DIRECTIONS FOR THIS TASK: Without including any pictures, write out all the entries exactly.

SUPPLIED MATERIAL:

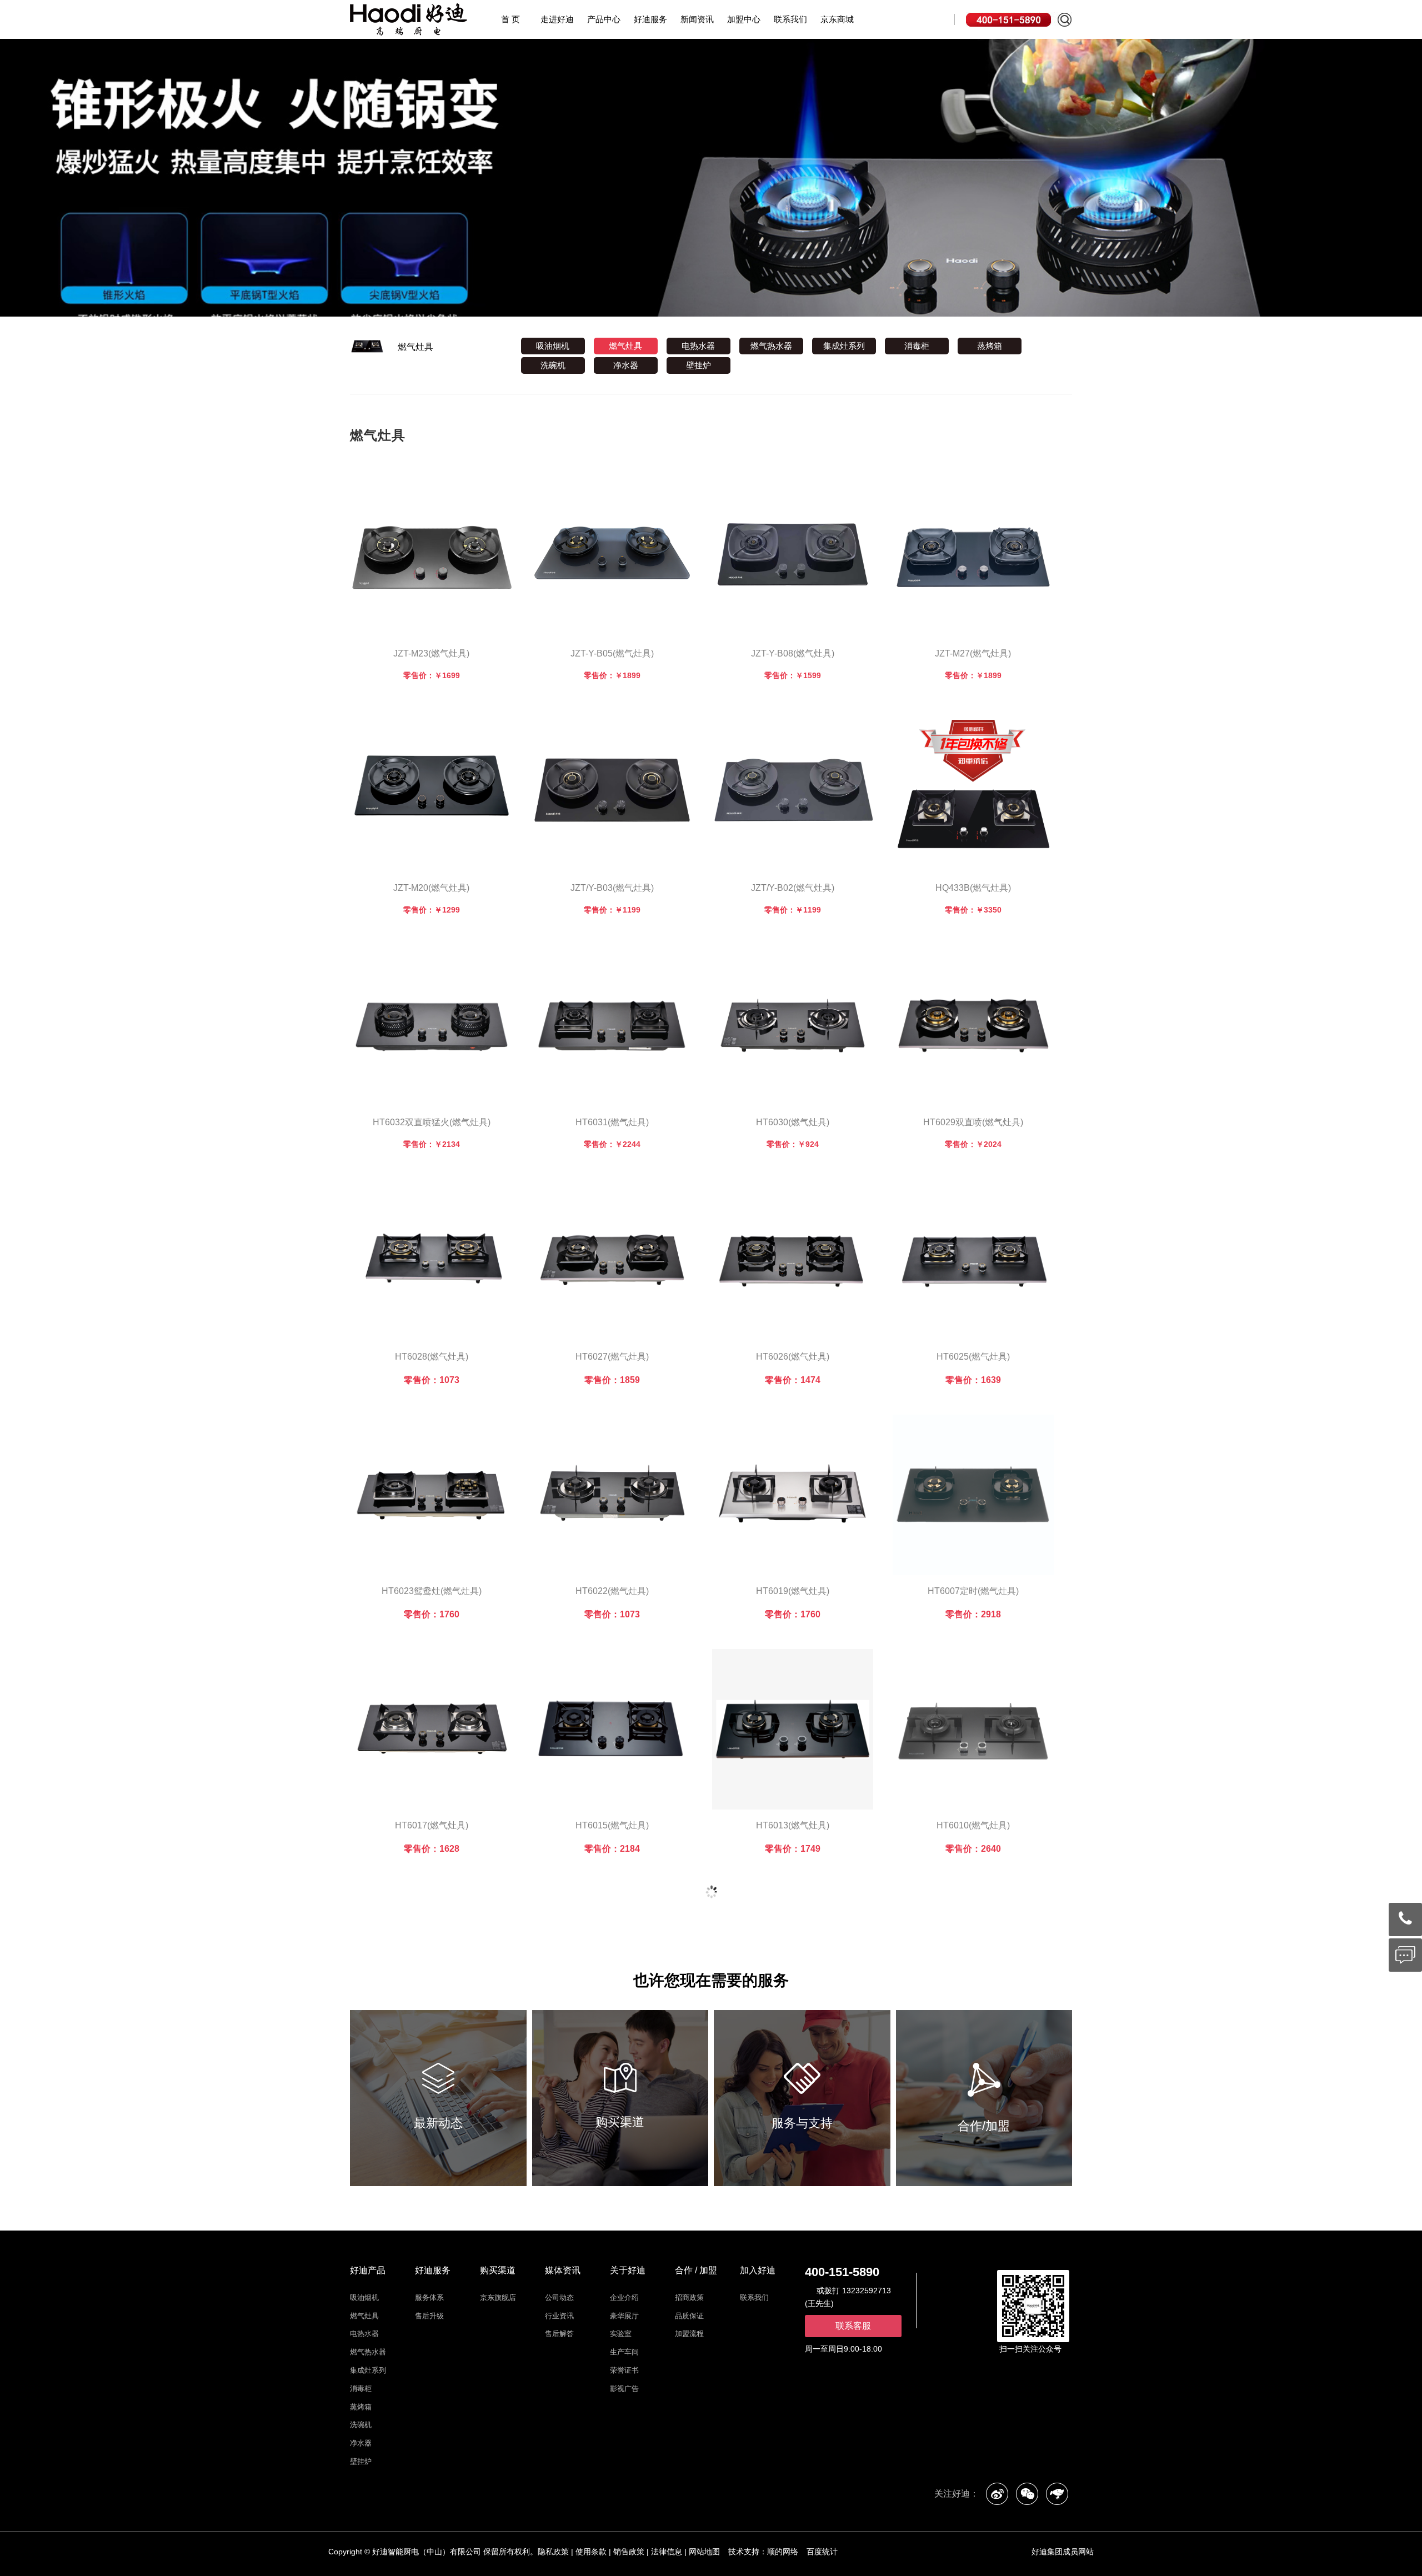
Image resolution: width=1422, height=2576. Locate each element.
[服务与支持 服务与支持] (802, 2097)
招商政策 (689, 2297)
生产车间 (624, 2352)
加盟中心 (743, 19)
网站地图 (704, 2551)
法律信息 (666, 2551)
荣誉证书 (624, 2370)
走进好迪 (557, 19)
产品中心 (603, 19)
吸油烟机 (552, 345)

RESPONSE TO THIS TASK:
Image resolution: width=1422, height=2576. Locate each element.
[服务与支持 服务与支持] (802, 2097)
招商政策 (689, 2297)
生产车间 (624, 2352)
加盟中心 (743, 19)
网站地图 (704, 2551)
法律信息 (666, 2551)
荣誉证书 (624, 2370)
走进好迪 (557, 19)
产品中心 (603, 19)
吸油烟机 (552, 345)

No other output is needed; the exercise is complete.